Problem requirements:
For the data below, report how many lines include the word "give", and write nothing else.

Exercise materials:
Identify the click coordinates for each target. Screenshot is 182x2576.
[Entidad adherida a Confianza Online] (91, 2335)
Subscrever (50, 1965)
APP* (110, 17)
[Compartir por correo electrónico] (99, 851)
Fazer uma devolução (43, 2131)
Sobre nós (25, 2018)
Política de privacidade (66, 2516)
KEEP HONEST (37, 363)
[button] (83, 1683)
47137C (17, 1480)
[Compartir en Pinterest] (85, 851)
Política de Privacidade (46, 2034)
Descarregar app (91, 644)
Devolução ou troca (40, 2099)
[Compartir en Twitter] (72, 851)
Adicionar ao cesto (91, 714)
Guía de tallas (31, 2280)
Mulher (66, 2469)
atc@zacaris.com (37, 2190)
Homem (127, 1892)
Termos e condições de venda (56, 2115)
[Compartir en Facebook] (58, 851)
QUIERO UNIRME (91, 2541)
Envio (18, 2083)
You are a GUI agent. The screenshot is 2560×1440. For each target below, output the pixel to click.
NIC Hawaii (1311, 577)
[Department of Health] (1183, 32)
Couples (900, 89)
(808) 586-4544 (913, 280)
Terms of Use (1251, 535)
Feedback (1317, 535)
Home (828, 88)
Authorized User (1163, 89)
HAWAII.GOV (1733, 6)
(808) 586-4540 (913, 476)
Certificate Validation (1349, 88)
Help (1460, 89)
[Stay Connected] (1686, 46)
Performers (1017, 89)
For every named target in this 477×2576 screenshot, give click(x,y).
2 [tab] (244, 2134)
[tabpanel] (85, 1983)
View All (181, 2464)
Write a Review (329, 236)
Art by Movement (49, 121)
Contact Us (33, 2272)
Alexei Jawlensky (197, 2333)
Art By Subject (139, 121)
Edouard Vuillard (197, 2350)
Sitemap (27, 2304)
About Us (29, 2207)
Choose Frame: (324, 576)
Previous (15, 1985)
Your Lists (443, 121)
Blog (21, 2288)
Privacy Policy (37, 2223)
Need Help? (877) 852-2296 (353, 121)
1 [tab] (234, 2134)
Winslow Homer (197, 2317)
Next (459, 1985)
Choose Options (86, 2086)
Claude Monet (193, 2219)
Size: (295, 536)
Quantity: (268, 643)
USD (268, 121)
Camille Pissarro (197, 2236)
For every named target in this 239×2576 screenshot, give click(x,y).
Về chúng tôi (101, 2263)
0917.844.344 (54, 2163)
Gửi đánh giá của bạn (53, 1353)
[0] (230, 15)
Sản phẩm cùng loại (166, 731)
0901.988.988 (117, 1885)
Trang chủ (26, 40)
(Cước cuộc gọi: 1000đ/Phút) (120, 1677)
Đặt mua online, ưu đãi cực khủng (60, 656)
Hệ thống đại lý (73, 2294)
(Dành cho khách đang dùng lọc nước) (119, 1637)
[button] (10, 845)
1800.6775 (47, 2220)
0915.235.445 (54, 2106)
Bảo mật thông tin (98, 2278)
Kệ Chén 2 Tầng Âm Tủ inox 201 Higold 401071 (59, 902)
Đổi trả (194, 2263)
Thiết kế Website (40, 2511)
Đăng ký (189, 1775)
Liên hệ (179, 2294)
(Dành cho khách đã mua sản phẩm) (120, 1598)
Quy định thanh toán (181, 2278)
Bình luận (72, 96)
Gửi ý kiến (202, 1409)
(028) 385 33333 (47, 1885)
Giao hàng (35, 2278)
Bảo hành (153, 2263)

Solution to this task:
2